Por imagens densas e belas (fotografadas em preto e branco por Julia Zakia),e carregadas de certo lirismo que ainda emana das quadras de samba,irrompem cenas que pedem reflexão.  A aparente ingenuidade do ritmo das baterias e tambores oculta jogos de poder, protecionismos, favorecimentos, dirigentes autoritários, cocaína como aditivo da “diretoria” corrompida, mais o cotidiano de estruturas sociais confinadas historicamente a bairros de classes de baixa renda. O que acontece por lá, só as comunidades sabem. A televisão mostra o samba glitter, o samba para inglês ver, o samba que favorece o enredo-espetáculo. A diversão do ritmo no pé e a estética extasiante que tanto encantava o artista plástico Hélio Oiticica nos anos 1960, acabaram por se diluir nos mesmos valores que se antagonizavam nos primórdios do samba.

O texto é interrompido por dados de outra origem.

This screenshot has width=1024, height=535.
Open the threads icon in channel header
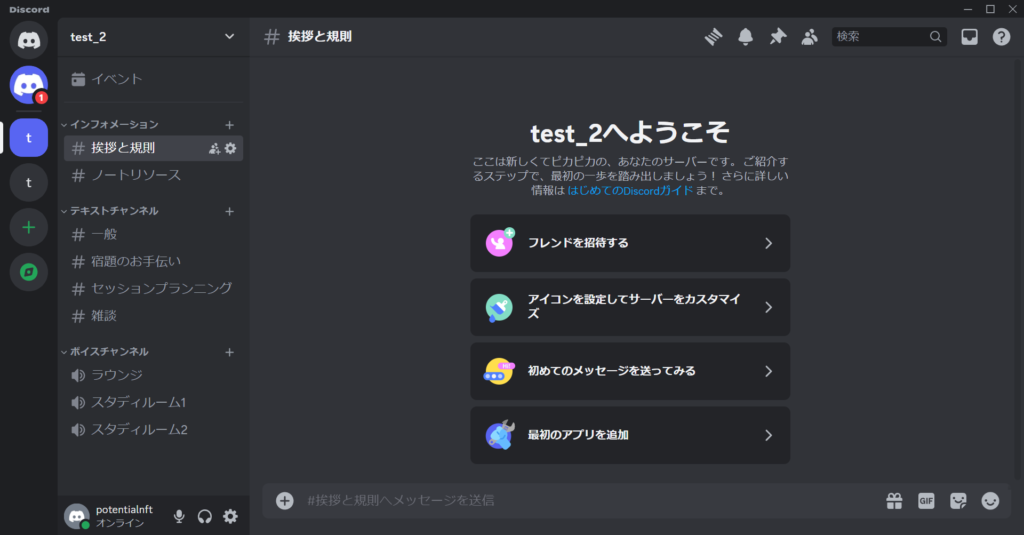point(713,37)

Entretanto, o filme de Sabrina Fidalgo não é documental, nem pretende fazer análises sociológicas. É uma ficção que valoriza a cultura afrodescendente por intermédio de olhares poéticos e de uma narrativa com registros de melancolia, preconceito racial e desencantos. O cinema da diretora carioca tem o poder de trazer lucidez, estridências, denúncias, religiosidade e inquietação. Tudo ao mesmo tempo.

A mãe que pede em iorubá que Iansã proteja sua filha e que, assim, ela consiga ser escolhida rainha da bateria. Mas a proteção da entidade considerada Rainha dos Raios não a faz se tornar rainha da escola tão facilmente. Rita, a protagonista (atuação surpreendente da atriz Ana Flavia Cavalcanti), é obrigada a se conformar.

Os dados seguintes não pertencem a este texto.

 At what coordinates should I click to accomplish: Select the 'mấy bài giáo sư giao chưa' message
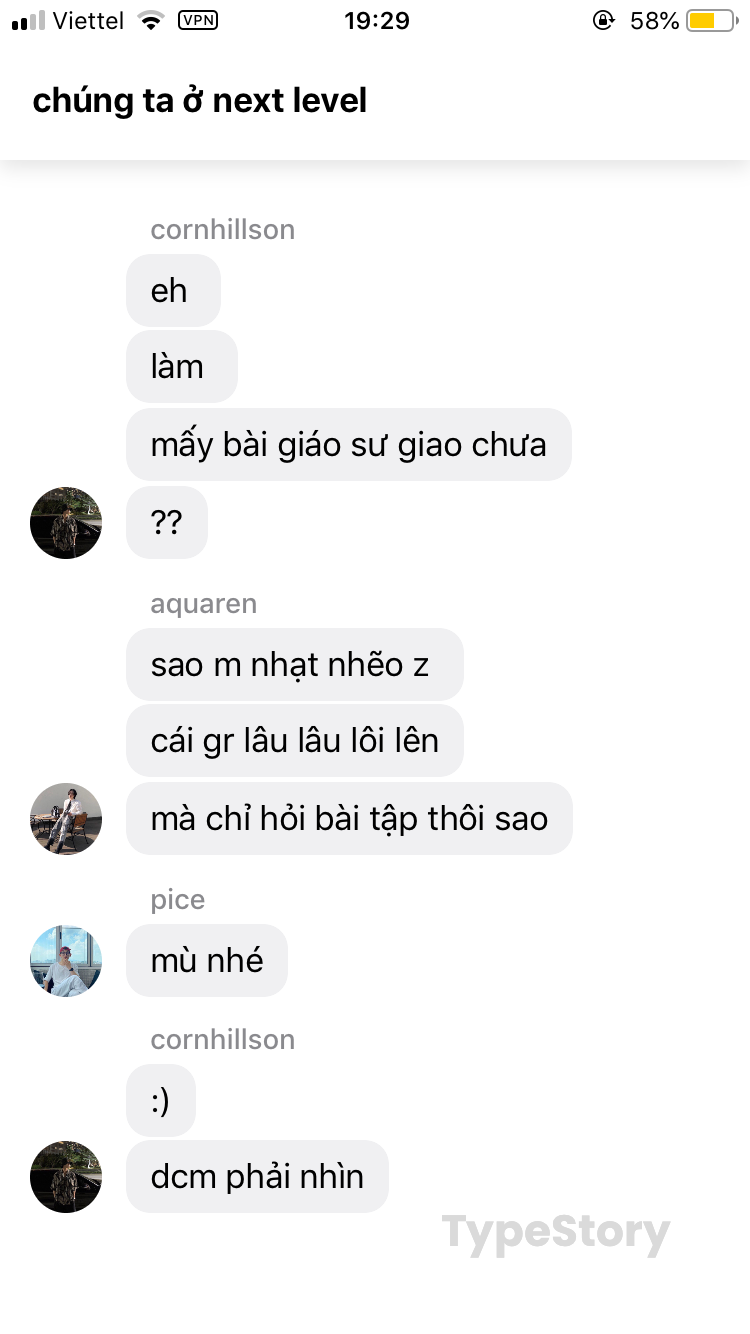[x=349, y=445]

Sem entretanto sucumbir ao desânimo, a personagem tenta se aprimorar fisicamente a cada ano.Afinal, ser uma rainha da bateria é garantia de projeção social e de imagem destacada pelas emissoras nas transmissões dos desfiles carnavalescos. Entretanto, a esse esforço de vencer, surge uma gang de garotas brancas e violentas (como sonho ou realidade, cabe ao espectador fazer a sua interpretação), que trazem a intenção de agredir a garota negra que deseja ser “rainha”.

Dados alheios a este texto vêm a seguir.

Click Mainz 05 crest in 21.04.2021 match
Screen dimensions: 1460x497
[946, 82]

“Rainha” traz o impacto da tristeza que tanto permearam o cinema neo-realista italiano (clara inspiração da diretora), mais algumas pitadas existencialistas de “A Noite” (de Michelangelo Antonioni). O filme de Sabrina Fidalgo nos faz emudecer com o finalde forte impacto e melancolia. O samba nem sempre nos faz contentes, o samba exige luta, o samba desmorona. A rainha sonhou? Cinema é ilusão, é poesia, é sonho, é projeção. A realidade fraturou, a realidade fustiga, a realidade jubila, a realidade nos leva a terras incógnitas. Salve, rainha.

Sabrina Fidalgo, é filha dos artistas Ubirajara e Alzira Fidalgo.  “Rainha” é seu sexto curta-metragem.Estreará no Rio de Janeiro dia 4 de novembro na sessão das 21 horas do Panorama Carioca do Festival Internacional de Curtas do Rio de Janeiro - Curta Cinema. O filme também abre a nona edição do Encontro de Cinema Negro África, Brasil e Caribe - Zozimo Bulbul.

“Rainha” estreou em julho de 2016 no Festival Ver e Fazer Filmes, em Cataguases (MG), com outros filmes vencedores do edital de curta-metragens do Projeto Usina Criativa de Cinema. Ganhou os prêmios de Melhor Atriz, Melhor Ator Coadjuvante, Melhor Som e Melhor Figurino. 

Ainda neste mês de outubro, Sabrina Fidalgo fala sobre romantismo no cinema, na décima edição da Semana de Cinema da Universidade Federal de Santa Catarina. E em 1 de dezembro será a cineasta homenageada no "Programa Tela Preta", do curso de cinema da UFF, quando serão exibidos quatro dos seis curtas que já realizou: "Black Berlim"(2009), “Cinema Mudo” (2012), "Personal Vivator"(2014) e "Rainha"(2016).

Importante ainda destacar a sua participação em debates sobre o papel da mulher no cinema, como em "Mulheres em Cena" (CCBB-RJ), ao lado de cineastas brasileiras como Lais Bodanzky, Adélia Sampaio e da chilena Marialy Rivas.

Entre outros encontros de relevo que Sabrina Fidalgo participou nos últimos meses está o debate realizado no mês de setembro ultimo pela Fundação Ford,  em parceria com o Festival de Cinema de Brasília e a Secretaria de Cultura do DF.Chamou-se “Produção Audiovisual, Identidade e Diversidade – Um olhar dos Realizadores Afrobrasileiros e Indígenas Sobre o Cenário Brasileiro do Audiovisual” que sacudiu as estruturas do mais antigo festival de cinema no Brasil.